_Langkah Kerja_.
[A] Jawab pertanyaan berikut berdasarkan teks tentang petualang modern:
(i) Berapa ukuran kamar tempat semua petualangan dimulai?
(ii) Apa yang harus dipastikan tersambung dengan internet?
(iii) Apa warna kasur tempat tubuh si petualang diam?
[B] Lanjutkan teks tentang petualang modern mulai dari bagian setelah kalimat terakhirnya.

_Teks Bacaan_.
>>>

Petualang modern

Waktuku dan waktumu sama banyaknya, tapi aku bisa menjelajah dunia dengan cepat. Batasan hanyalah diriku. Aku memiliki mesin waktu. Didalam kamar 4×4 meter ini, aku memulai semua petualanganku. Aku dengan mudah pergi ke Venice, Praha, melihat proses fermentasi anggur di Bordeaux, mampir ke outlet Louis Vuitton di Paris. Mencari ketenangan di Toronto. Atau menikmati musim panas di Maldives. Dalam tata surya, bumi adalah planet yang kecil. Bahkan jika dilihat dari Bimasakti. Sangat mungkin untuk menjelajahi semua tempat yang aku mau.

Petualangan modern tidak membutuhkan materi yang banyak, persiapan yang matang. Menyandang ransel, memakai sepatu, membawa passport. Tak harus jauh hari memesan hotel, menunggu tiket promo, dan merasa kurang mental karena keterbatasan bahasa. Tak perlu takut dikerjai saat berjemur di côte d’Azur karena tak bisa berbahasa Prancis. Apakah kau bertanya? Akan kuberikan rahasianya. Duduk manis ditempatmu. Keluarkan HP & Headset. Pastikan tersambung dengan internet. Selamat berpetualang.

Aku adalah petualang modern. Aku bisa kemana saja walau tak menggunakan alas kaki. Didalam diam aku bisa sampai ke dunia fantasi. Aku bisa terbang, aku bisa menyelami lautan, aku berbicara dengan hiu Megalodon. Bermalam bersama Hobbit, bercengkrama dengan Gandalf. Yang kubutuhkan hanyalah fokus dan berimajinasi. Maka terjadi.

Aku adalah petualang. Tubuhku diam diatas kasur biru. Tapi imajinasiku mengelilingi dunia. Memasuki berbagai lintas sejarah. Bukti nyata dari penjelajah waktu. Petualanganku tak berhenti disini. Karena aku harus membangunkan tubuhku, lalu menjadikan semua bergerak, terbukti dan nyata.

<<<

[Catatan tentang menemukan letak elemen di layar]
>>>

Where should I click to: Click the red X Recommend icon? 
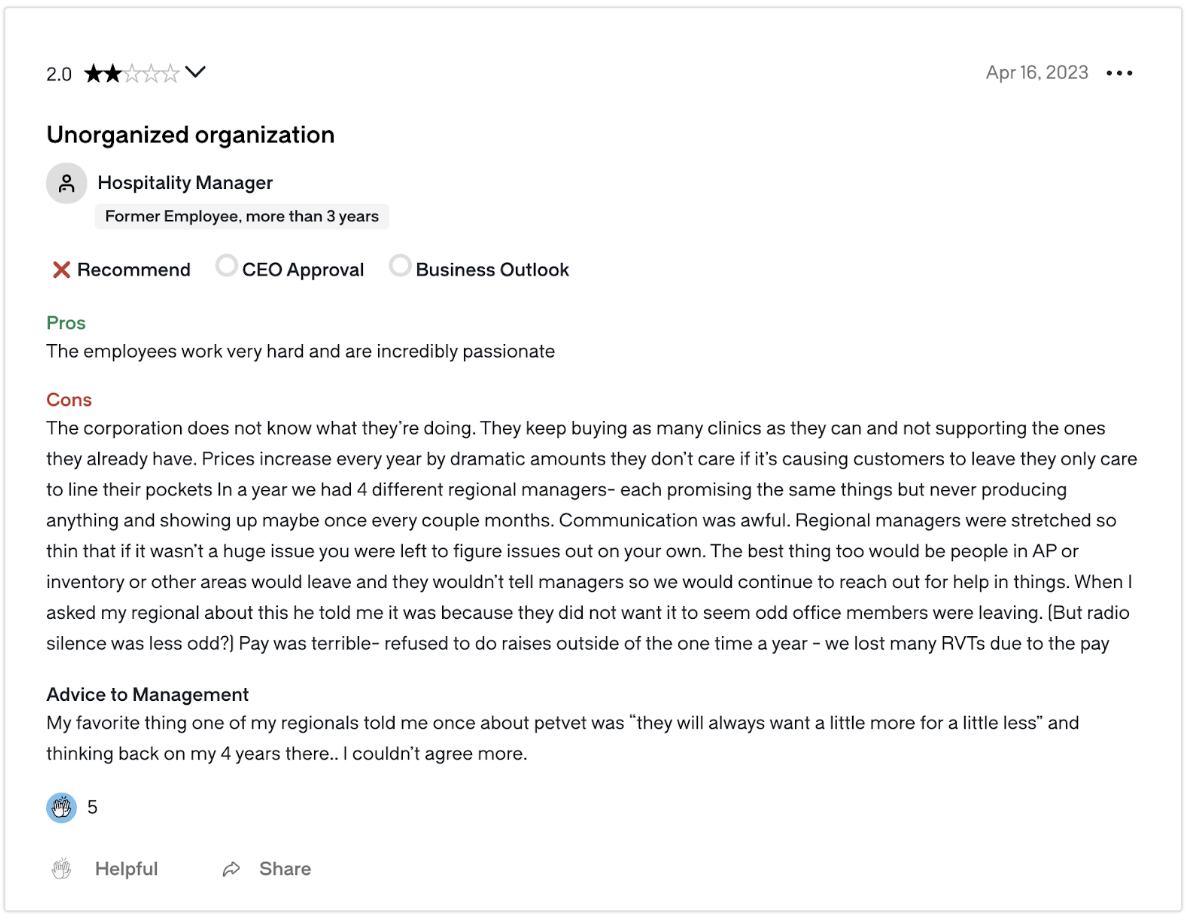coord(62,270)
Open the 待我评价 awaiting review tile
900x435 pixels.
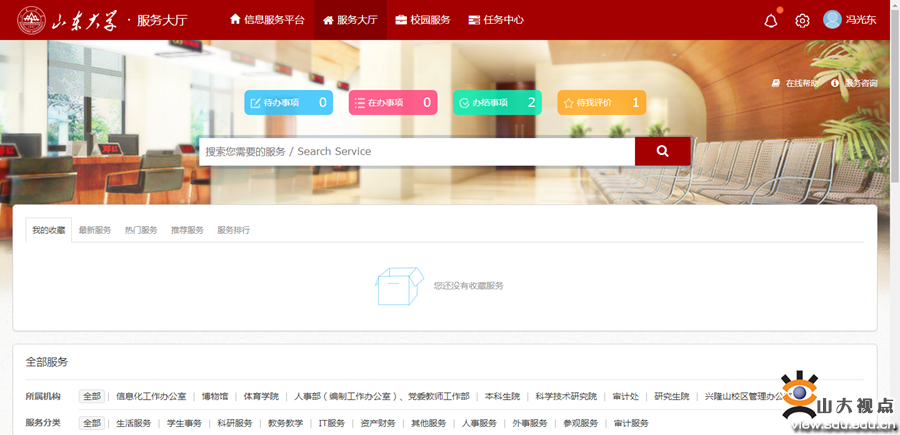click(x=601, y=102)

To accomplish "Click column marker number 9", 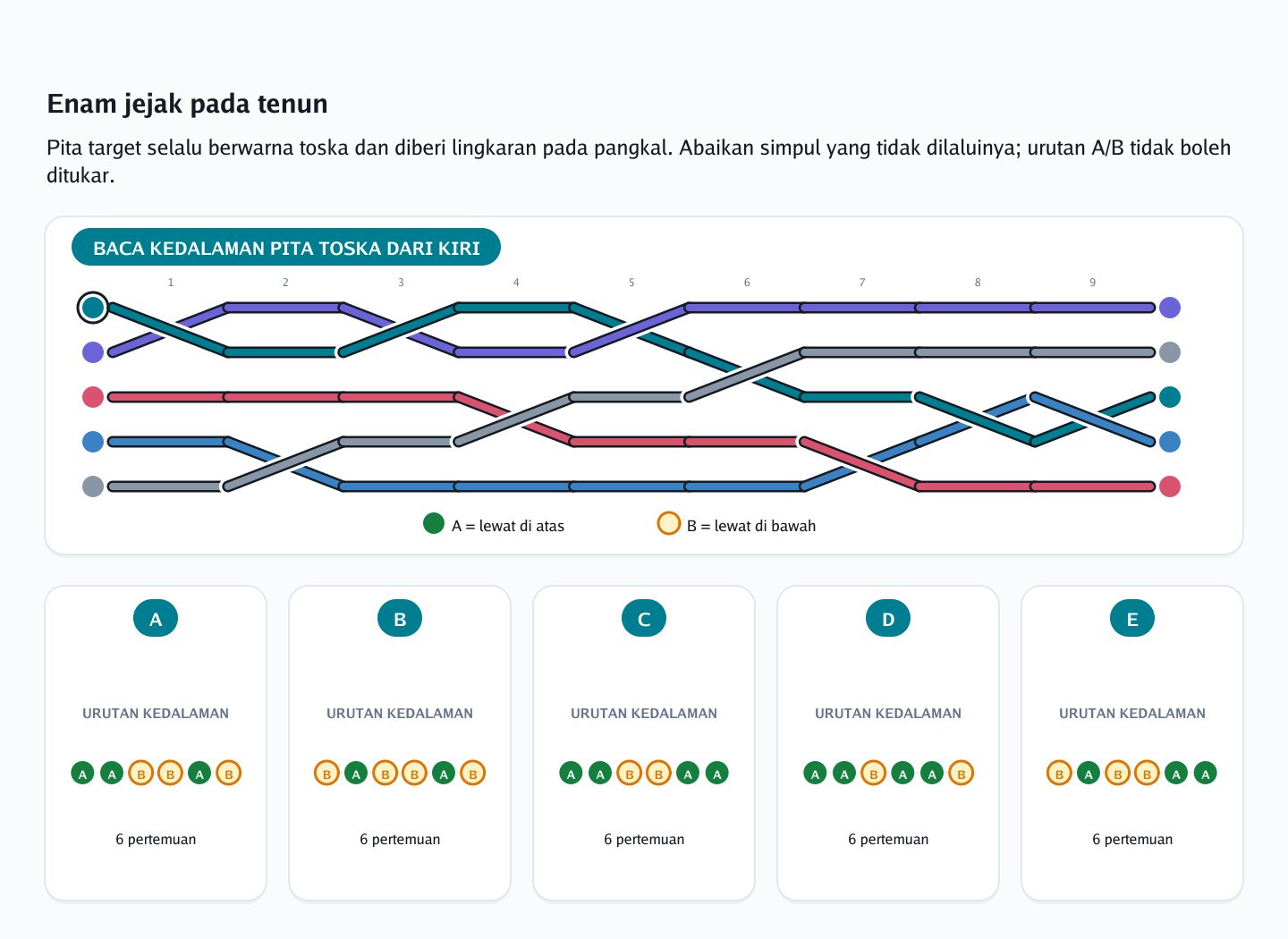I will click(x=1092, y=283).
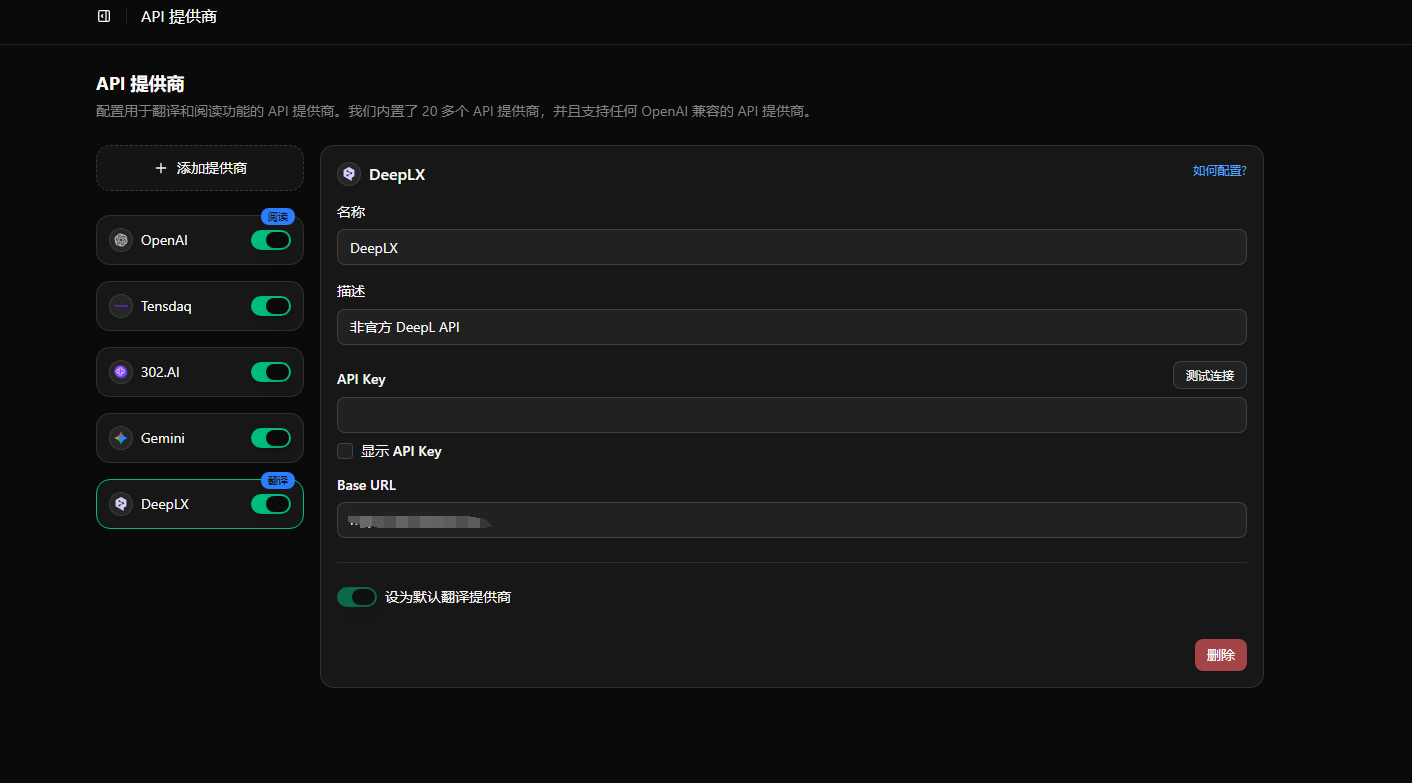Click the plus icon to add provider

tap(161, 168)
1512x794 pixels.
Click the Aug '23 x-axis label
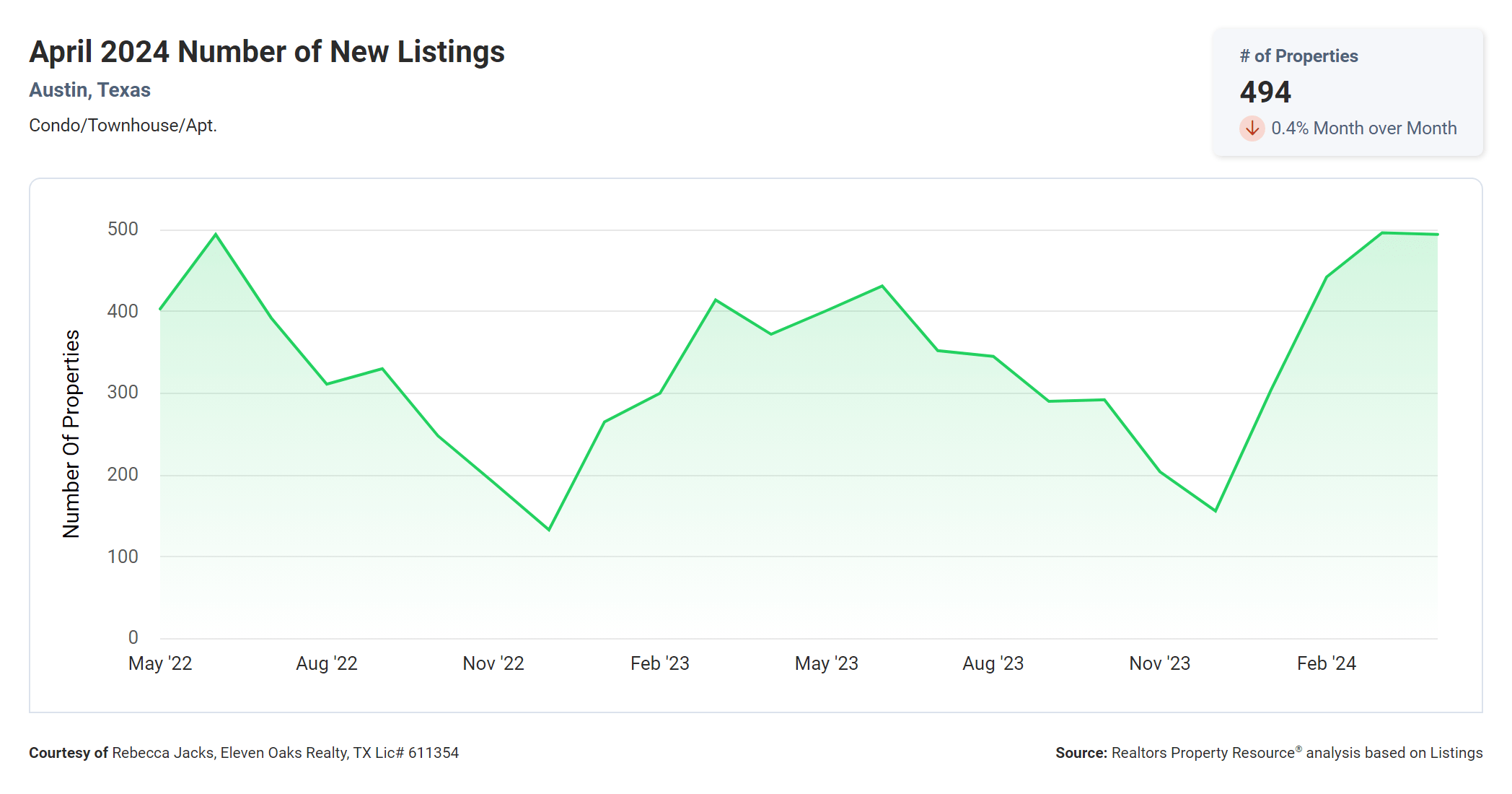(x=993, y=663)
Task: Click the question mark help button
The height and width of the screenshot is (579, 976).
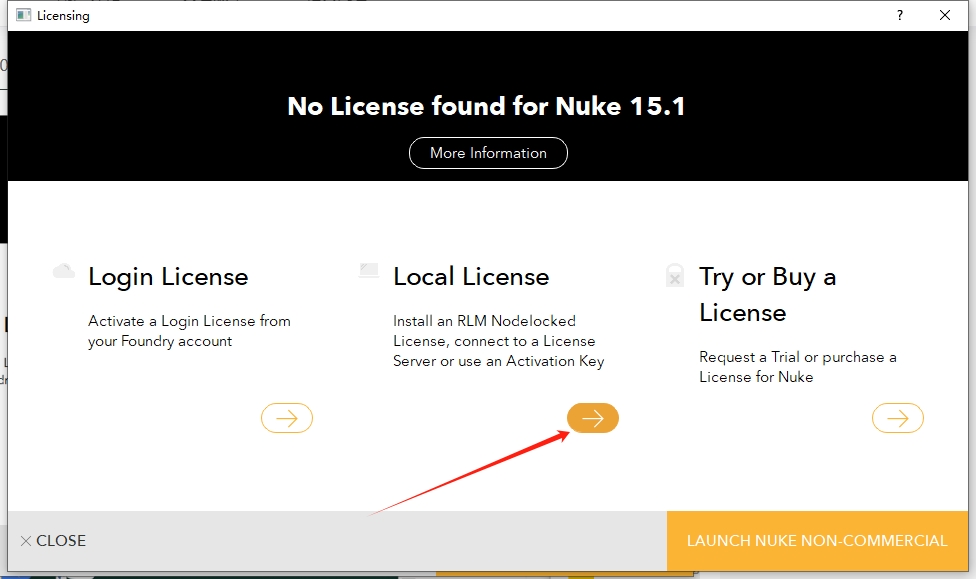Action: [x=900, y=15]
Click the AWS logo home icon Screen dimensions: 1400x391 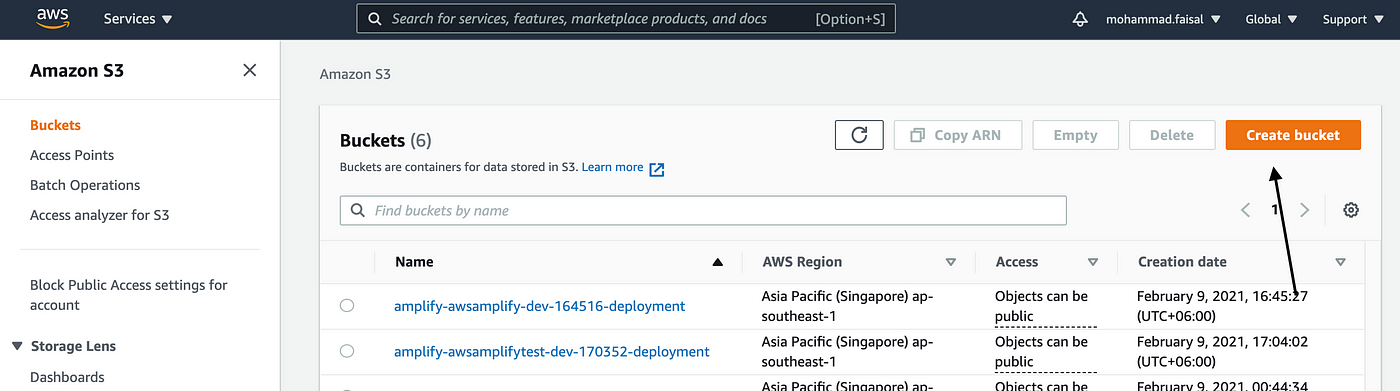pos(52,18)
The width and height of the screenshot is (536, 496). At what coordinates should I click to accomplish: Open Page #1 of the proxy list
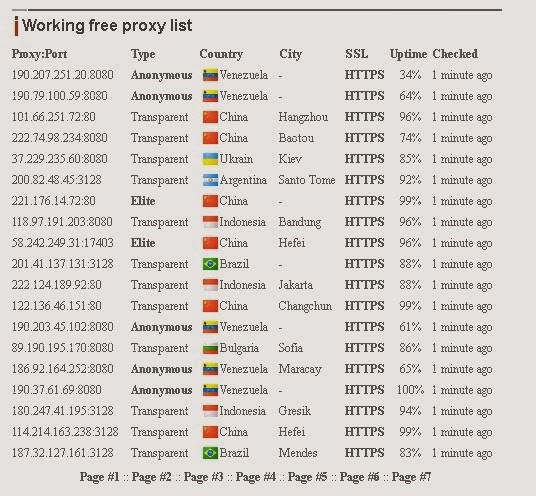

<<<

_Jawaban Tugas_.
[A]
(i) 4×4 meter
(ii) HP & Headset
(iii) Biru

[B]
Ternyata, pertualangan terbaik adalah membaca buku.

Najeeb Belum Pulang

Bu,
Maaf belum bisa pulang.
Terlewatkan sebuah momen.
Bersama merayakan menang.
Jarak dan kewajiban menjadi penyebab.
Kenapa aku masih disini.
Bu,
Banyak juga yang tak pulang sepertiku.
Dari kesempatan aku belajar.
Menghargai pertemuan juga waktu.
Bu,
Sampaikan salamku kepada bapak.
Sampaikan salamku kepada adik.
Aku harus disini menyelesaikan.
Apa yang aku mulai.
Bu, maaf belum bisa pulang.

Gedung B lantai 3

Tulisan ini didedikasikan untuk Askha dan aku. Bukan untuk menyesali atau ingin mengulang waktu. Tapi untuk menghargai setiap proses yang telah terjadi dihidupku.

Namaku Najeeb. Lelaki yang sedang menempuh progam sarjana, akan menyelesaikan semester 6, yang suka menyendiri, main futsal, nge-game, main biola, main bass, panjat tebing, naik gunung, berpendapat, menunda tugas, tertawa dan begadang. Karena sifat penyendiri, aku memiliki beberapa tempat favorit untuk lebih bisa memeluk diriku. Semua tempat itu ada di kampusku. Diantaranya adalah Genkan lantai 2, gedung B lantai 3, lapsas, bangbir, hima, musholla, dan kawasan penangkaran manusia. Pernah ketika H-1 ujian tengah semester, aku menghabiskan 5 jam di genkan lantai 2 tanpa sadar senja sudah berlalu. Keasikan membaca novel Laut Bercerita karya Leila S. Chudori. Dan menghafalkan materi UTS. Saat itu ditemani HP, headset, susu kotak coklat, dan roti coklat kesukaanku.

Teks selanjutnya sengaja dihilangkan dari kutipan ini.